Source material:

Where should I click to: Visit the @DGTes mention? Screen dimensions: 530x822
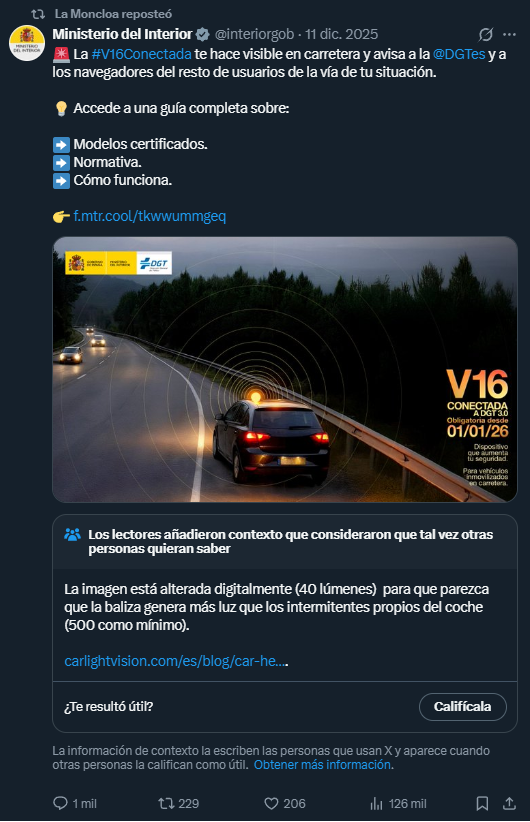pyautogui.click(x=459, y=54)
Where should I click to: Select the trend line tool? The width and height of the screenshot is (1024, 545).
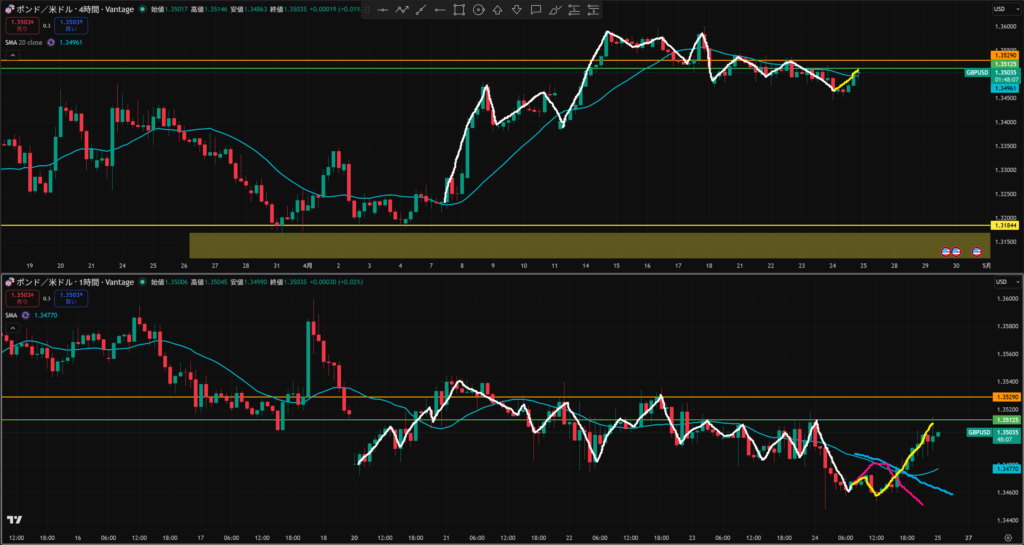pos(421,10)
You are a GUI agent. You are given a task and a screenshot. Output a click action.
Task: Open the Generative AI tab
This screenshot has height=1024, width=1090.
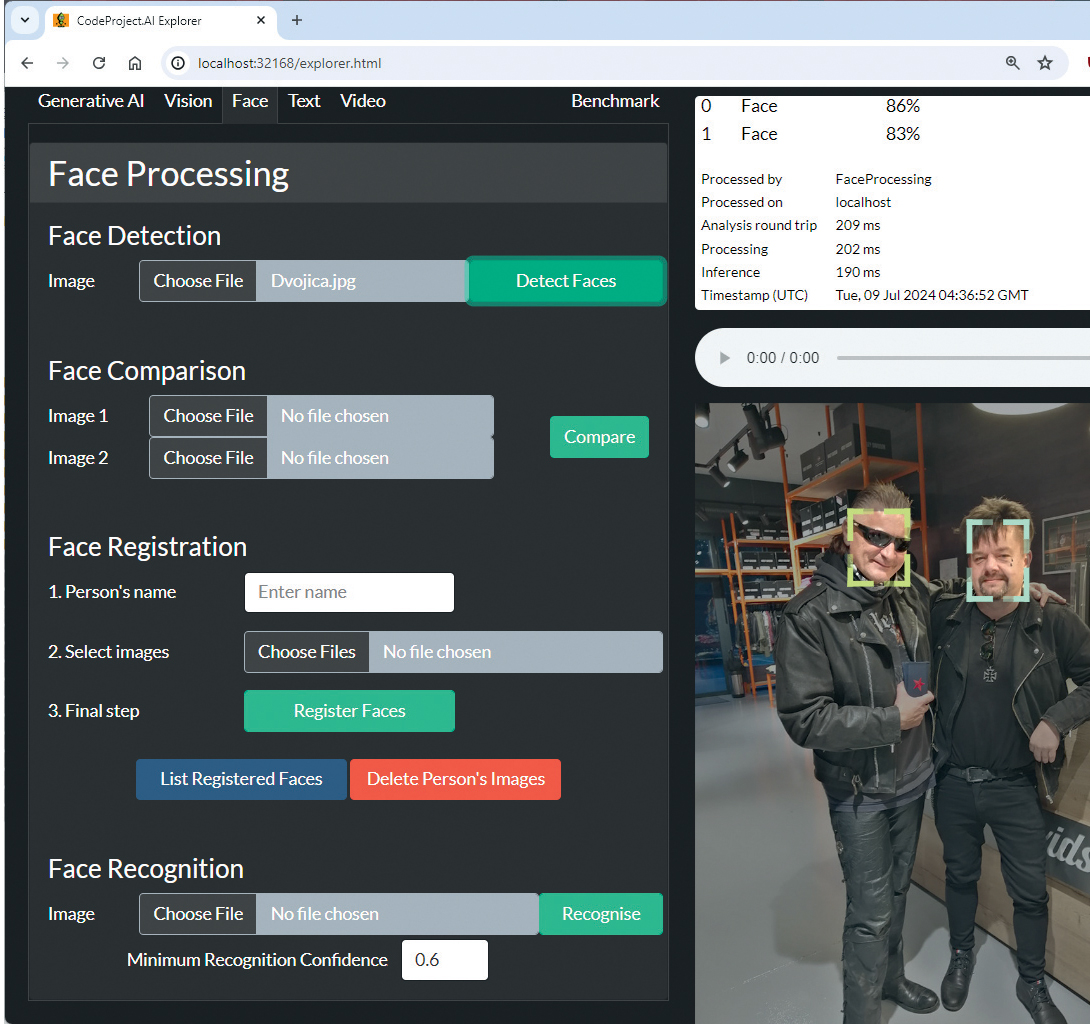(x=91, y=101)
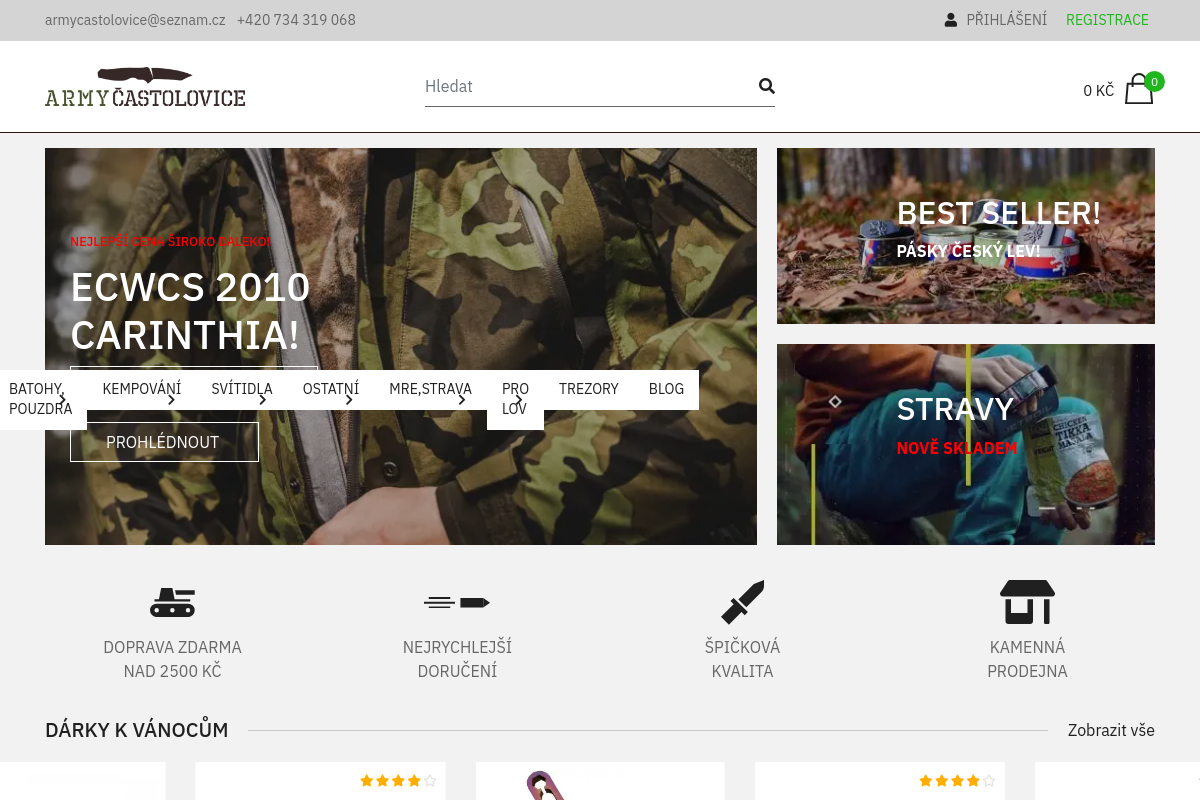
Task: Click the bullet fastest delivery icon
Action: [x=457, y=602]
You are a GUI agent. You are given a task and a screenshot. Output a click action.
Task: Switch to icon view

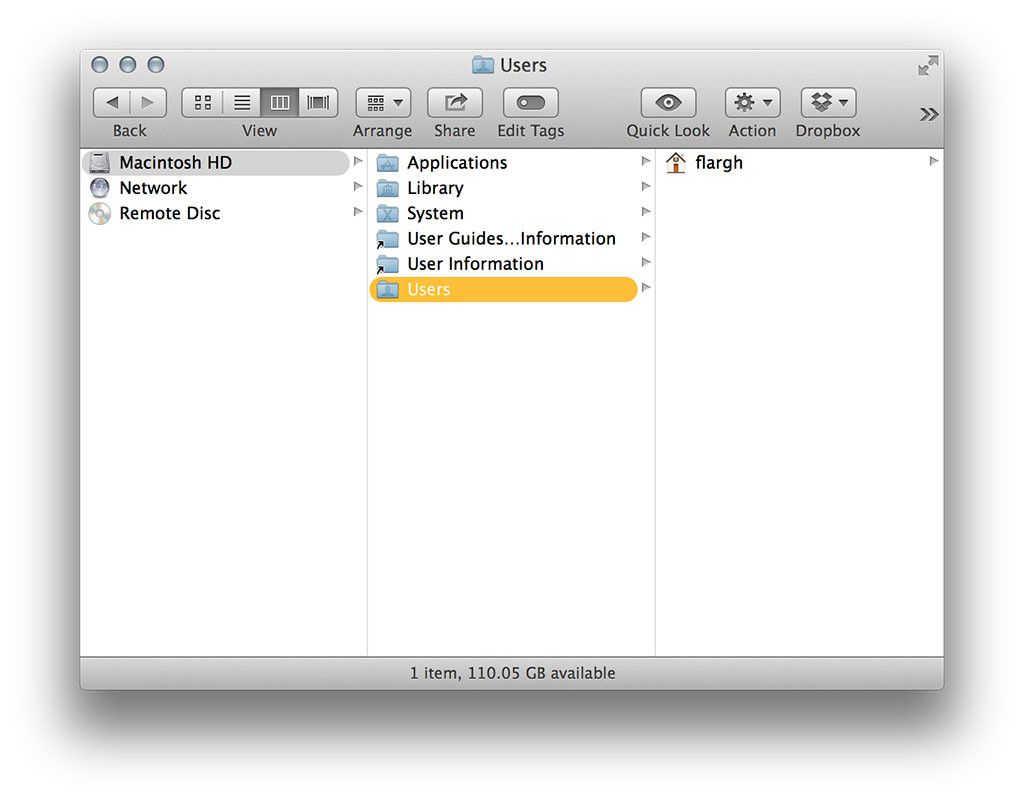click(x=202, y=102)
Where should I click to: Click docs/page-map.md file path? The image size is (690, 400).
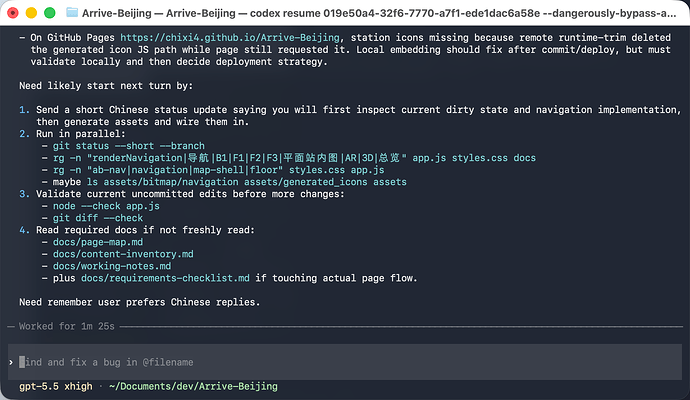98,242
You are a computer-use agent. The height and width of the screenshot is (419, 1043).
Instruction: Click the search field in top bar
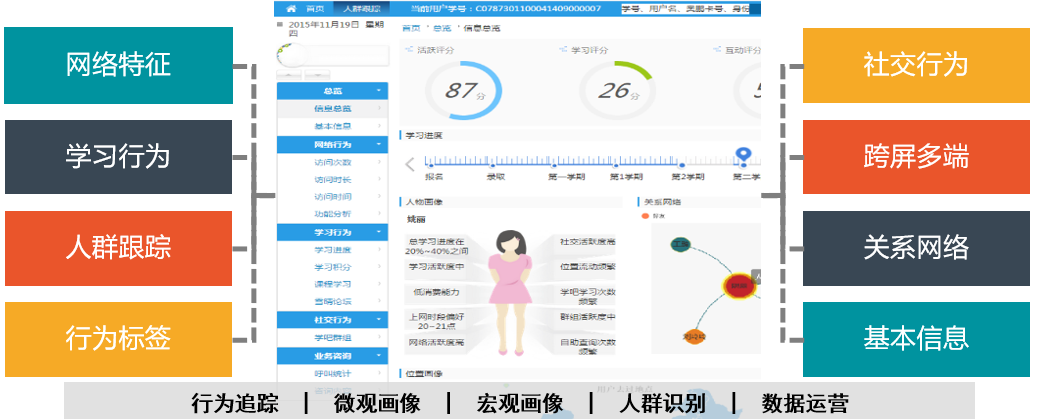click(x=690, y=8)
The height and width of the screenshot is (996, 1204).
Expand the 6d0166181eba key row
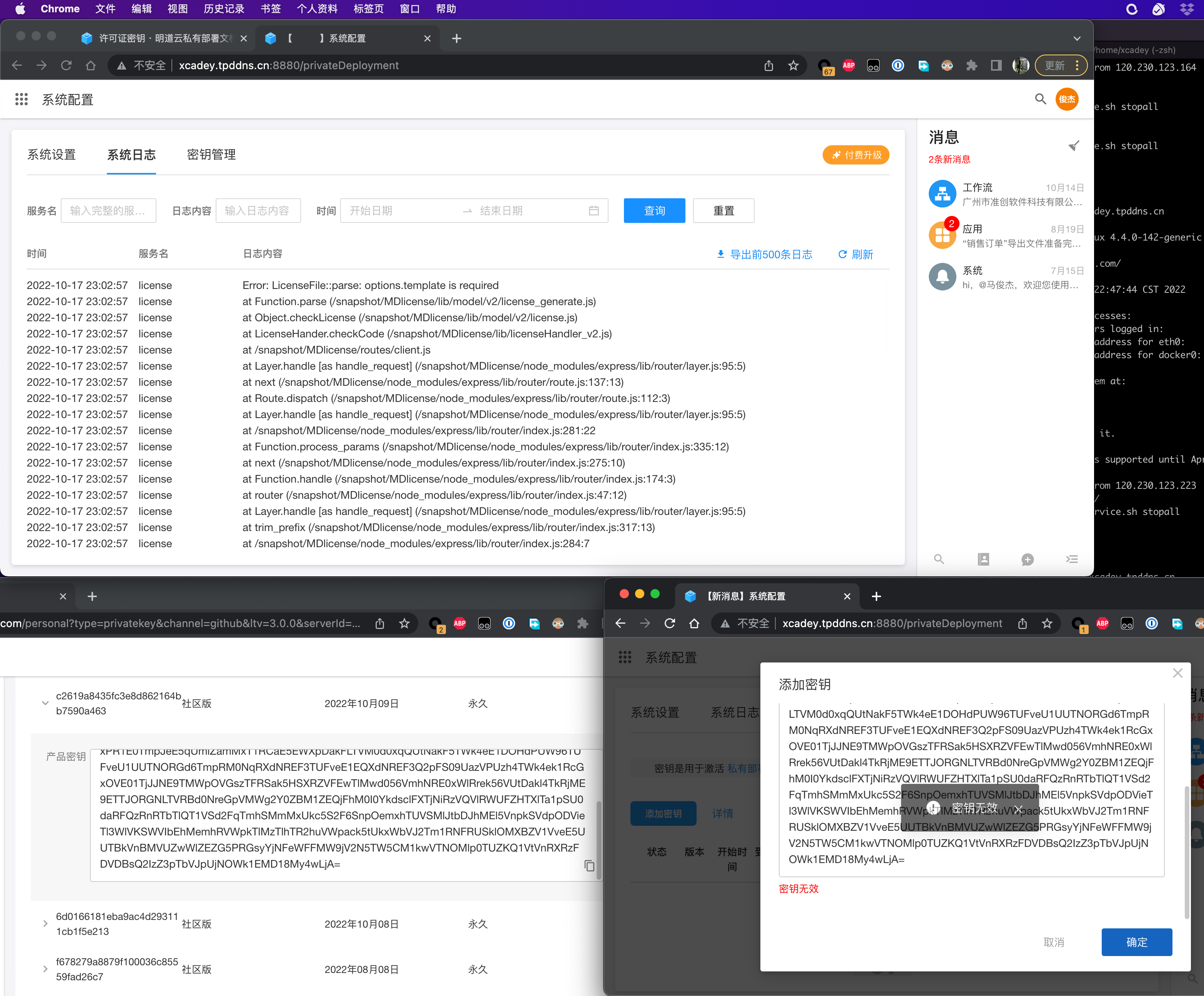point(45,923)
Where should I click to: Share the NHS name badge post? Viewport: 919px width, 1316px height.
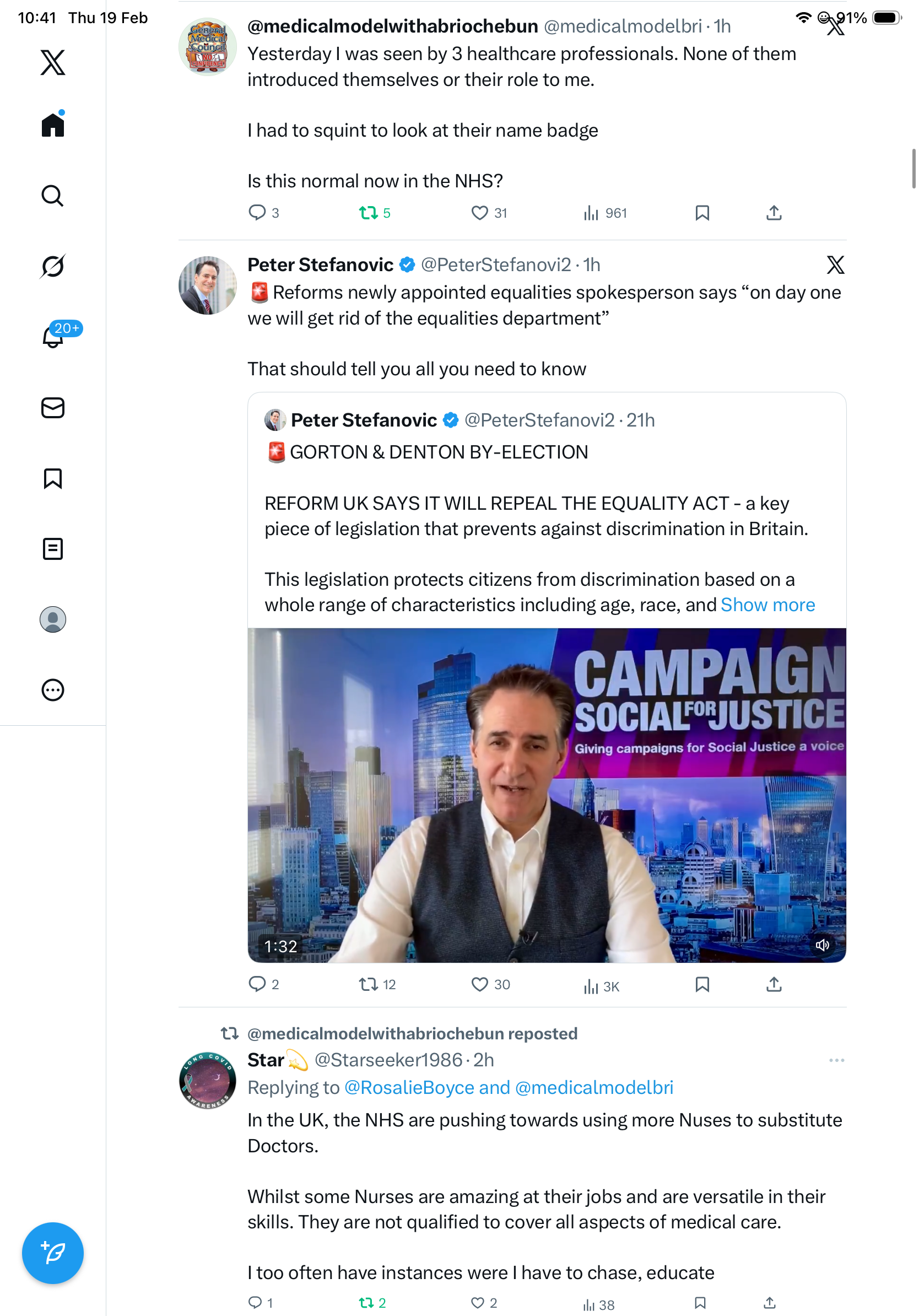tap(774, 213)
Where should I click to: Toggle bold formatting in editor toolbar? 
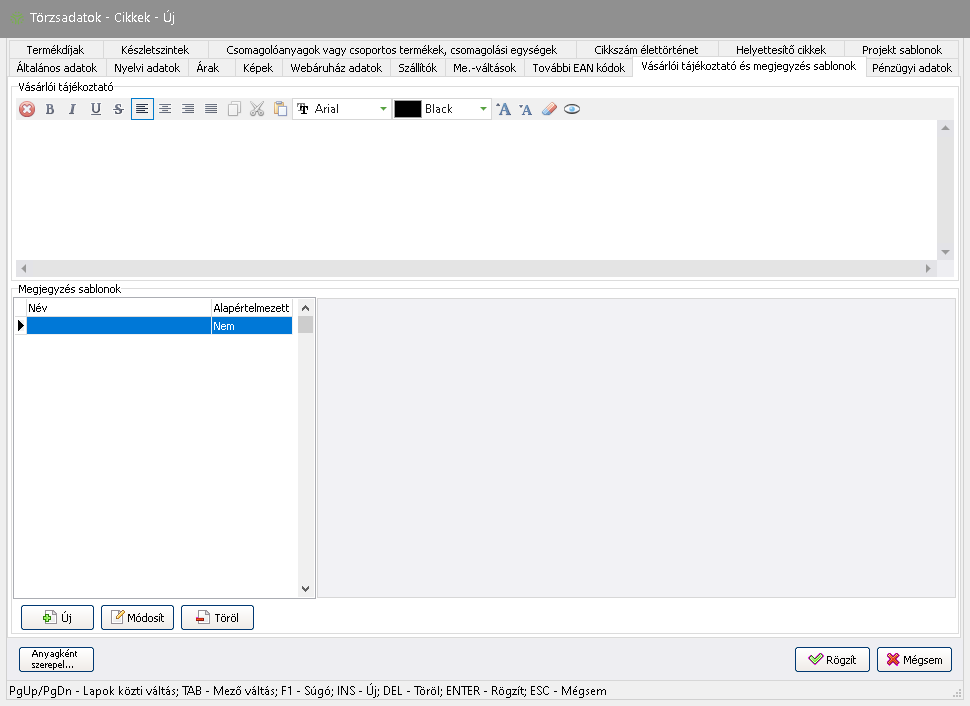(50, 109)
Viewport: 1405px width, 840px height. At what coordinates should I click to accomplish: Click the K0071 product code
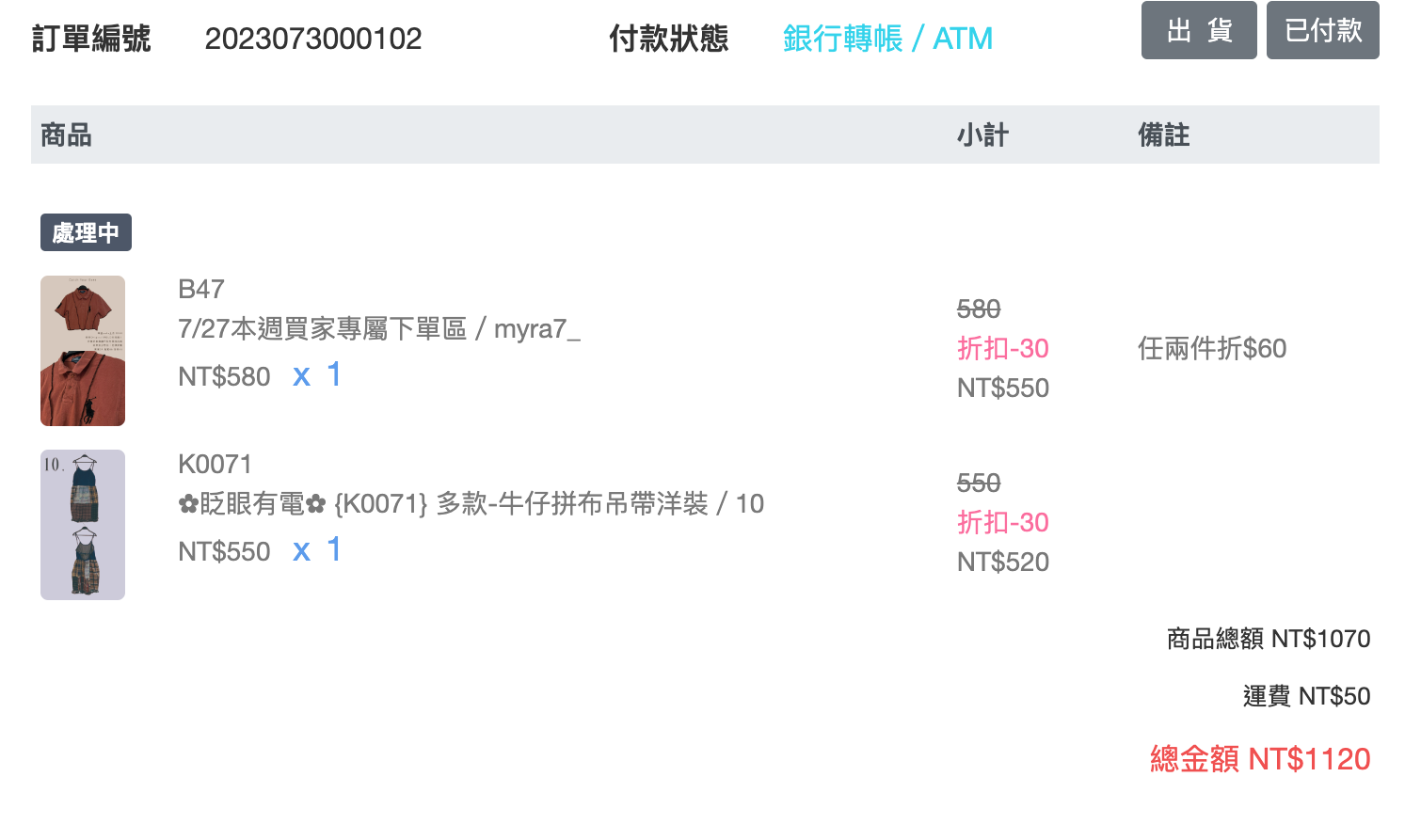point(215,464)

Exercise details:
Copy the items from the first line up to and including the line with "pos(421,10)", swapping "trend line tool" for "ruler tool" and keeping everything else unchanged. Omit the pictures from your copy.

Response to this exercise:
Where should I click to: Visit the @DGTes mention? Screen dimensions: 530x822
pyautogui.click(x=459, y=54)
Where should I click to: Select the ruler tool? The width and height of the screenshot is (1024, 545).
pos(421,10)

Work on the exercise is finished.